__Aim__. Output the records exactly as they appear, from the line with "Task: Open the Help panel" to the line with "pyautogui.click(x=15, y=205)", including both of those lines.

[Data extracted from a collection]
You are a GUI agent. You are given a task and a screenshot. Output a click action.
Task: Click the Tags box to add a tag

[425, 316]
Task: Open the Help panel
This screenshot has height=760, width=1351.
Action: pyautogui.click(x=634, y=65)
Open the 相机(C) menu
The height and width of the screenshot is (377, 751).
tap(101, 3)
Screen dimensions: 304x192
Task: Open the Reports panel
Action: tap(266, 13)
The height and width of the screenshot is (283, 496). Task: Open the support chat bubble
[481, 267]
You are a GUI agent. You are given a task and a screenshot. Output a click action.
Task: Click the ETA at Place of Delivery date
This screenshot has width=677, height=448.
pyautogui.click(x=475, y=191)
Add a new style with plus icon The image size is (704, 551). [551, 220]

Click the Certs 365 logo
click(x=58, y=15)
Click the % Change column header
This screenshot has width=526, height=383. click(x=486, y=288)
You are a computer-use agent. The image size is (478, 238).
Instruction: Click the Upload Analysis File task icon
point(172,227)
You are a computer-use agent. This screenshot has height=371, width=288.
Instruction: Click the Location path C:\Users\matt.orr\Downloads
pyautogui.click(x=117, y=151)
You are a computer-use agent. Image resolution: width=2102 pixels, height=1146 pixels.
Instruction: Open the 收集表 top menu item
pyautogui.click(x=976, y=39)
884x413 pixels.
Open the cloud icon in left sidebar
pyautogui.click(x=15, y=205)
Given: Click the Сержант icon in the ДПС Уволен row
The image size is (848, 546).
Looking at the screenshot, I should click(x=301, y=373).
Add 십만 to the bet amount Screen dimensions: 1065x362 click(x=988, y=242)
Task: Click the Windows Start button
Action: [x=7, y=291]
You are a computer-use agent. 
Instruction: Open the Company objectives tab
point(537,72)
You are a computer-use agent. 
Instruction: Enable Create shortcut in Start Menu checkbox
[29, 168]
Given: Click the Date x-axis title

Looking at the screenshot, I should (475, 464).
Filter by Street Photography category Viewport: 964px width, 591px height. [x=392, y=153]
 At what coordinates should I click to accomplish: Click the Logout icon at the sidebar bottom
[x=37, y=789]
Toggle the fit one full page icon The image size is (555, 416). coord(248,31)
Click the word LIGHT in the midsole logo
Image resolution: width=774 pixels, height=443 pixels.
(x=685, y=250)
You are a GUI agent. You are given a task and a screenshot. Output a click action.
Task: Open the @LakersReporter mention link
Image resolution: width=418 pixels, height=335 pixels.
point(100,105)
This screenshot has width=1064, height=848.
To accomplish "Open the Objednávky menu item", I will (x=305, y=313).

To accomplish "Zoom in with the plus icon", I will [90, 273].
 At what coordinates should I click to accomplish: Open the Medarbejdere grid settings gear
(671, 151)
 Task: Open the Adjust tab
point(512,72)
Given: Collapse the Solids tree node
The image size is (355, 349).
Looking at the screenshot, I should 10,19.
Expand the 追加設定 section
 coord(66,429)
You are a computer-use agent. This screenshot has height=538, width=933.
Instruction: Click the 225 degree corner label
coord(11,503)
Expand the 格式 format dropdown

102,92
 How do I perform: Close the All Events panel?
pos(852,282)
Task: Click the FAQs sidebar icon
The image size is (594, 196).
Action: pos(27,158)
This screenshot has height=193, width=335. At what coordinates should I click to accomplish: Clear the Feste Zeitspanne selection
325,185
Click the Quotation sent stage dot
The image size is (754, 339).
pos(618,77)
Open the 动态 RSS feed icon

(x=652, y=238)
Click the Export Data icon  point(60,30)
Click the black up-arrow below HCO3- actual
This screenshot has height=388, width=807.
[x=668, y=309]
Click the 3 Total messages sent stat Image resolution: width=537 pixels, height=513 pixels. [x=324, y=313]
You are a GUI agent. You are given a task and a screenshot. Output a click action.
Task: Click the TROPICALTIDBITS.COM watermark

__Response to this exercise__.
Task: Open the Help panel
This screenshot has height=760, width=1351.
Action: pyautogui.click(x=634, y=65)
Open the 相机(C) menu
The height and width of the screenshot is (377, 751).
tap(101, 3)
Screen dimensions: 304x192
Task: Open the Reports panel
Action: tap(266, 13)
The height and width of the screenshot is (283, 496). Task: Open the support chat bubble
[481, 267]
You are a GUI agent. You are given a task and a screenshot. Output a click action.
Task: Click the ETA at Place of Delivery date
This screenshot has width=677, height=448.
pyautogui.click(x=475, y=191)
Add a new style with plus icon The image size is (704, 551). [551, 220]

Click the Certs 365 logo
click(x=58, y=15)
Click the % Change column header
This screenshot has width=526, height=383. click(x=486, y=288)
You are a computer-use agent. The image size is (478, 238).
Instruction: Click the Upload Analysis File task icon
point(172,227)
You are a computer-use agent. This screenshot has height=371, width=288.
Instruction: Click the Location path C:\Users\matt.orr\Downloads
pyautogui.click(x=117, y=151)
You are a computer-use agent. Image resolution: width=2102 pixels, height=1146 pixels.
Instruction: Open the 收集表 top menu item
pyautogui.click(x=976, y=39)
884x413 pixels.
Open the cloud icon in left sidebar
pyautogui.click(x=15, y=205)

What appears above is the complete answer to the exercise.